Text passage:
-- Begin --

Traditionally, ESM allowed users to bookmark strategic elements and then access those elements in one location for quick editing. ESM 5.0 makes this process simple and more central for the typical ESM end user. If you utilized bookmarks in ESM 4.5, these were copied over to ESM 5.0. If you haven't utilized bookmarks before the ESM 5.0 launch, we encourage you to navigate within the My ESM tab to manage your bookmarks. By selecting the strategic elements you are responsible for updating, you can then view them as a dashboard layout upon log in and via the quick update area, rapidly copy forward all period specific data within the selected strategic elements. Naturally, great care needs to be taken to ensure you are only copying forward data that you are responsible for reporting on. Likewise, you always want to be in the reporting period you are copying data into. This copy forward feature helps users avoid busy work of rekeying in information, especially when there are no changes to an element between a reporting period.
If you are a client administrator, via the ESM 5.0 client administration interface, you can set up and manage bookmarks for your users. This offers a simple solution to populate the dashboard of executives with critical information that they care about seeing.

-- End --

Set task:
Reproduce the text on ESM bookmarks word for word, from "If you are a" up to and including "care about seeing.".

Extracted data:

-- Begin --

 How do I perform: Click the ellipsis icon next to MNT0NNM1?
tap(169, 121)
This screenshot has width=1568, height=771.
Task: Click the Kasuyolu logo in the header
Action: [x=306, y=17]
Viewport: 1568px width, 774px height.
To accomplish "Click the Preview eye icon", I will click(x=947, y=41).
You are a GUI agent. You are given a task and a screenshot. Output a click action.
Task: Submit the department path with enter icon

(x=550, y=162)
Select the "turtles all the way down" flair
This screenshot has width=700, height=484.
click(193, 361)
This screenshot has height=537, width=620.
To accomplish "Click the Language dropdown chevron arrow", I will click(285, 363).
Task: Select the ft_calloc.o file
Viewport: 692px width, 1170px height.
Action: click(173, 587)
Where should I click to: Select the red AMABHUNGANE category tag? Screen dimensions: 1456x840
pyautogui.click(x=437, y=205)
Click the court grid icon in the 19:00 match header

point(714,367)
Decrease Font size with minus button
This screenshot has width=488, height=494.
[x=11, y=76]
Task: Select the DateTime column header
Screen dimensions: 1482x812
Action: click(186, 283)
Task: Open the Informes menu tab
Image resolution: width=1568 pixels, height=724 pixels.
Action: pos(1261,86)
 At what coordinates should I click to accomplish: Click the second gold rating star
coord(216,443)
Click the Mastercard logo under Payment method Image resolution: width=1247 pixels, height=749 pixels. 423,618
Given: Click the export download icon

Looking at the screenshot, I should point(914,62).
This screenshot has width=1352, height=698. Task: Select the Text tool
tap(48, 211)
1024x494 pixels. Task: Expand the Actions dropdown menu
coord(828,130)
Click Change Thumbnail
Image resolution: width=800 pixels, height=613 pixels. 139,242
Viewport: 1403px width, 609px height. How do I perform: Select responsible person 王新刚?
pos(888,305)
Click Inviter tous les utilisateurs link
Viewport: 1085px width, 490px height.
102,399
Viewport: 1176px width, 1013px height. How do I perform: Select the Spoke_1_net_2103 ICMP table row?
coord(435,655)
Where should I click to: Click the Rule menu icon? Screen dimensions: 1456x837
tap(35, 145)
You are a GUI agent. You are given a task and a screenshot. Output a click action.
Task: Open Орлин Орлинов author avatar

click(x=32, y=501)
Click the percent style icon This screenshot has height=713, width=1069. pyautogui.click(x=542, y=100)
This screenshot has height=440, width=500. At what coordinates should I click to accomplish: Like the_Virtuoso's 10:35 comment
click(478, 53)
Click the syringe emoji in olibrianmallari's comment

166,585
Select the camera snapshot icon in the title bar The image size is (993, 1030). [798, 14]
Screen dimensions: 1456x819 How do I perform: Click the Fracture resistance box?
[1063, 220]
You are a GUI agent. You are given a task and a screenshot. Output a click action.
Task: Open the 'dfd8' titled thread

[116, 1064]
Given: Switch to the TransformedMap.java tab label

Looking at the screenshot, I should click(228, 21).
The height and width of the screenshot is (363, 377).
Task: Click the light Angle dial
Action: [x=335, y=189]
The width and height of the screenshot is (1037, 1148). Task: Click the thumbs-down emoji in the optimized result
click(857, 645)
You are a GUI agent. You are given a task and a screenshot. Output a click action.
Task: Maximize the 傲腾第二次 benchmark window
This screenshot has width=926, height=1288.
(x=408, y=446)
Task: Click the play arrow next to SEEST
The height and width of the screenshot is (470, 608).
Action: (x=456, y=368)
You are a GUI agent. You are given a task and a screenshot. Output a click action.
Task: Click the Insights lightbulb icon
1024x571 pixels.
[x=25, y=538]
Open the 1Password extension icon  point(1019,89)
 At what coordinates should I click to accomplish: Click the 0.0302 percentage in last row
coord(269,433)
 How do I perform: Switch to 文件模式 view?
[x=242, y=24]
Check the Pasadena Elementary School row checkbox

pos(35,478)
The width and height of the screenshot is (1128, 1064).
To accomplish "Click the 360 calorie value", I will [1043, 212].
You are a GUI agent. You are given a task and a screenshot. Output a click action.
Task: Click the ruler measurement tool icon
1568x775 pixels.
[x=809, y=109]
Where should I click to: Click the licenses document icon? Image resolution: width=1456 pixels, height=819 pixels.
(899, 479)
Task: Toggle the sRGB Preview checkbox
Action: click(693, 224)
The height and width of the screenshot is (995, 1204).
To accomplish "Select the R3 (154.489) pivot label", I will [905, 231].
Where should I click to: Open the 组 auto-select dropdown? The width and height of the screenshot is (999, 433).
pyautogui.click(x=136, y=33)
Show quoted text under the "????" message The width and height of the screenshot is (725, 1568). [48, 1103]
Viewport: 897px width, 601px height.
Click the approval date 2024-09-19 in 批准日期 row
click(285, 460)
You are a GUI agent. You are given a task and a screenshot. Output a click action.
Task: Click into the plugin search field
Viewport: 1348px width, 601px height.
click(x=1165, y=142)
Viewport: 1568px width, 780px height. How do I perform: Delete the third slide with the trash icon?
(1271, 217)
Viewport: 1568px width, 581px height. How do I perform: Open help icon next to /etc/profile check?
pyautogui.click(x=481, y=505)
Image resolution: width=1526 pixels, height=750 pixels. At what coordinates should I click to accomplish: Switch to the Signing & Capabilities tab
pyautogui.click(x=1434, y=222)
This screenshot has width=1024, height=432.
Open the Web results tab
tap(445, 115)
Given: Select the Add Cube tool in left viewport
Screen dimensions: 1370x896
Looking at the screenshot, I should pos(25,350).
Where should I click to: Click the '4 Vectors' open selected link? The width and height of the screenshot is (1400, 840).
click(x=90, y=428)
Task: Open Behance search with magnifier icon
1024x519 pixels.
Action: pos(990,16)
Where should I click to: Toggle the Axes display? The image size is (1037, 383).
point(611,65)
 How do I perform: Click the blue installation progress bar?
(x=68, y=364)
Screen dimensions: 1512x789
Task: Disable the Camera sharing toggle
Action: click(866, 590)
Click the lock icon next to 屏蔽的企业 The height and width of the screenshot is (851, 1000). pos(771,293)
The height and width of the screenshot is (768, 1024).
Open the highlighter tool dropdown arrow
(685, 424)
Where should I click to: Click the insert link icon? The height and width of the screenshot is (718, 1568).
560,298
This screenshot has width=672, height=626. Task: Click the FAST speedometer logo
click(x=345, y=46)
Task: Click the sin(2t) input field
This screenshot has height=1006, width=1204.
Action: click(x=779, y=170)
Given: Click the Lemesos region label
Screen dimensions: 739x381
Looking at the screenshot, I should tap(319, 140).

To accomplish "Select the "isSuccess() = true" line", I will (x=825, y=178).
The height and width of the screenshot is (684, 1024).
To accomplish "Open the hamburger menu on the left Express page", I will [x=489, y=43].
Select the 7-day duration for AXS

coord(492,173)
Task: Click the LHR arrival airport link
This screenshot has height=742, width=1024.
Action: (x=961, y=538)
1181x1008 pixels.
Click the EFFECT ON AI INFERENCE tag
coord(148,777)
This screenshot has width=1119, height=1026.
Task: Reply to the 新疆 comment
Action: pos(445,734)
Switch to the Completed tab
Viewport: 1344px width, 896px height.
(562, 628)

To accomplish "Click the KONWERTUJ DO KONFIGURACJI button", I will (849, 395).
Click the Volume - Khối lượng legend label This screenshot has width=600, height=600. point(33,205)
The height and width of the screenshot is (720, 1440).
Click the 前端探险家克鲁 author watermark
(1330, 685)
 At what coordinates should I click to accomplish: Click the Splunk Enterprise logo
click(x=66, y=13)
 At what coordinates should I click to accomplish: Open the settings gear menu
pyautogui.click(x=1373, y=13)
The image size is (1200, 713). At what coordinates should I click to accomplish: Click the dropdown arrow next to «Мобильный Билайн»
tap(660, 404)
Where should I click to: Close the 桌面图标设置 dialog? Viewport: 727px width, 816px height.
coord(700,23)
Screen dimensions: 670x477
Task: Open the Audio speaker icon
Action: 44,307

-- End --

Answer for the task:
If you are a client administrator, via the ESM 5.0 client administration interface, you can set up and manage bookmarks for your users. This offers a simple solution to populate the dashboard of executives with critical information that they care about seeing.